Whilst electricity is being consumed at an alarming rate, we might as well do the next essential thing which is to click the link to “upgrade Gradle wrapper to 7.6 version and re-import the project”:

upgrade Gradle wrapper to 7.6 version and re-import the project

As best I can tell, this updates the distributionUrl property inside {root}/gradle/wrapper/gradle-wrapper.properties, and then runs the Gradle task to update the project. Beyond that, it’s basically behind the scenes magic to me.

Finally we need to start the project to actually make sure everything is working:

run the new kotlin project

Great, we see the expected demo output in the “run” window.

Additional Dependencies

There are three extra dependencies that we will need to make this project work.

Here’s the build.gradle.kts file in full with the extra lines highlighted:

plugins {
    kotlin("jvm") version "1.8.20"
    application
}

group = "org.example"
version = "1.0-SNAPSHOT"

repositories {
    mavenCentral()
}

val ktorVersion: String by project

dependencies {
    implementation("io.ktor:ktor-client-core:$ktorVersion")
    implementation("io.ktor:ktor-client-cio:$ktorVersion")
    implementation("org.jsoup:jsoup:1.16.1")

    testImplementation(kotlin("test"))
}

tasks.test {
    useJUnitPlatform()
}

kotlin {
    jvmToolchain(11)
}

application {
    mainClass.set("MainKt")
}
Code language: Kotlin (kotlin)

Line 18 is given as a a Gradle dependency on the JSoup download page, but is listed without the brackets:

// jsoup HTML parser library @ https://jsoup.org/
implementation 'org.jsoup:jsoup:1.16.1'Code language: Java (java)

In order to use this in our Kotlin version of Gradle, all I know is we need brackets. I believe this is because Gradle by default uses Groovy, whereas when we add the .kts extension this becomes a Kotlin Script, and so we have to use Kotlin syntax. Nothing like needless extra complication, eh?

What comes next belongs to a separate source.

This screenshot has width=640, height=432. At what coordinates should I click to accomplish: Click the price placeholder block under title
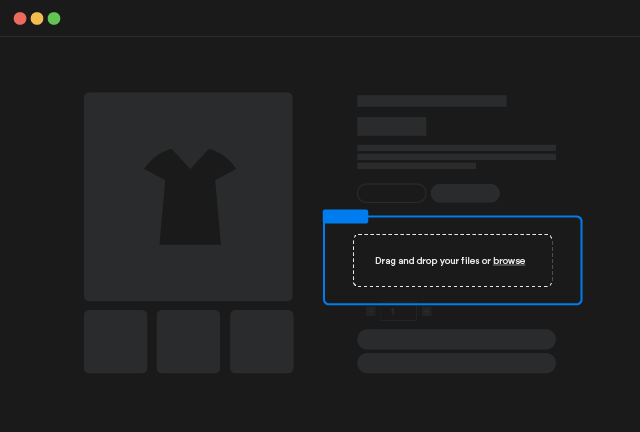click(391, 126)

The more interesting lines however are for Ktor.

Lines 13, 16 and 17 are copied from the Ktor docs. As part of those docs you will need to add an entry into gradle.properties:

ktorVersion=2.3.0

Note that I am using camelCase, rather than the suggested snake_case. Why? Well, IntelliJ complained about snake case variable naming, which I found odd considering Ktor is a JetBrains library and this comes from their official docs.

Property name 'ktor_version' should not contain underscores

Line 13 is using property delegation to get the value of the ktorVersion.

kotlin get gradle project property delegate

The by keyword in Kotlin is used for property delegation.

In this case, by project indicates that the ktorVersion property will be delegated to the Gradle project, which means that the value will be obtained from the Gradle configuration.

I’m not saying I fully understand how this works just yet. But I appreciate, from a high level, what it is doing and why.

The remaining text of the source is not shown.